Last time I talked a bit about the "Big Data Problem." Guess who I ran into last weekend at the Indy 500?

We chatted briefly about the issue, which she called the metadata problem. Oh yeah, I'm in the marching band at Purdue. I play this.

She also said I should come work for them. I guess the DHS is now on my "apply to" list. Speaking of work, I gained an internship with Lockheed Martin for the summer. I am awaiting the background check and drug screen results. It should be an interesting summer in network security and forensics.

I got an email from my sister. Her blog is mostly about organizational projects. She had kind words about the blog, but said I should think about shortening them since they seemed like papers rather than short essays. Well, they are papers really, but I agree with her. So, I won't hinder the topic at hand any further.

I did some rough testing a few years ago comparing two forensic tools - WinMoFo and Device Seizure. I acquired data from four Windows Mobile phones with varying amounts of data and use, and I exported the reports into Microsoft Excel. The results are shown in Figure 1.

It would be very difficult for an investigator to interpret or find useful information on the fourth cell phone having over 12000 rows in Device Seizure. It would even be difficult with over 4000 rows in WinMoFo.

Simplistic data reduction and mining techniques have still yet to be ubiquitous. It seems WinMoFo uses some data reduction techniques. It allows the user to choose what information s/he wanted, such as text messages, call logs, and contacts. However, at the time of the project, Device Seizure allowed no data reduction and the user was forced to complete a logical or physical image of the device.  For the project WinMoFo also captured all system files for a fair comparison. I don't know the current capabilites of Device Seizure or WinMoFo.

Rows generated correlate with acquisition time. As shown in Figure 2, WinMoFo has a great advantage over Device Seizure as far as time is concerned.

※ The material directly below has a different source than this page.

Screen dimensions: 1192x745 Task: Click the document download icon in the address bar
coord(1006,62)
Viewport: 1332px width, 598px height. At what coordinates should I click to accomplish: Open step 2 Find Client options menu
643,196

Earlier this year I decided to take a look at my phone with a couple of tools—Cellebrite and DataPilot. Each provided seemingly accurate results. I choose the word seemingly because of the length of the reports. I converted each report to a PDF document where it was revealed that the Cellebrite report was 317 pages and the DataPilot report was 580 pages. Maybe this is fine for an in depth analysis, but what about quick initial results? How is an investigator supposed to go through this information manually, when I cannot (don't want to, really) verify my own phone report? There is too much information provided. My phone includes and the report provided one thousand contacts and three thousand text messages among other information, but what law enforcement entity will read each of those? How does an investigator determine who is important to the phone user or what evidence is important to the crime? A keyword search is mostly what is available at this time. DataPilot does provide some frequency analysis in its svProbe module, but other items can be taken into consideration when determining what is important to the investigation such as number of times in a row someone called or texted the phone user, response time to missed calls or text messages, number of words in a text message, word length in text messages, number of contacts for one person, and synchronization to social networks. The capabilities for the information within cell phones to be data mined are far reaching and don't seem to be exploited at this time.

Another student and myself are working on an analysis program that aims to take advantage of many aspects of the data. I hope to share more about it later and maybe even have some of you test it.


  1. I don't understand why, after acquiring the data, you can't have it run in a different program which would allow "keywords" to be used to narrow down time/date/contact stamps from the information?

  2. That's how a lot it seems to be done now. My question is why aren't computers carrying more of the burden for repeatable tasks? Many people have scripts they have made and can run for their individual needs, but aren't there common needs? I feel like investigators and companies think that current technologies address their needs (take a look at Figure 4 and 5 in my last post), but I say we've been thinking inside the box for far too long. My only reservation is that my perspective as a student is different than the reality of the situation.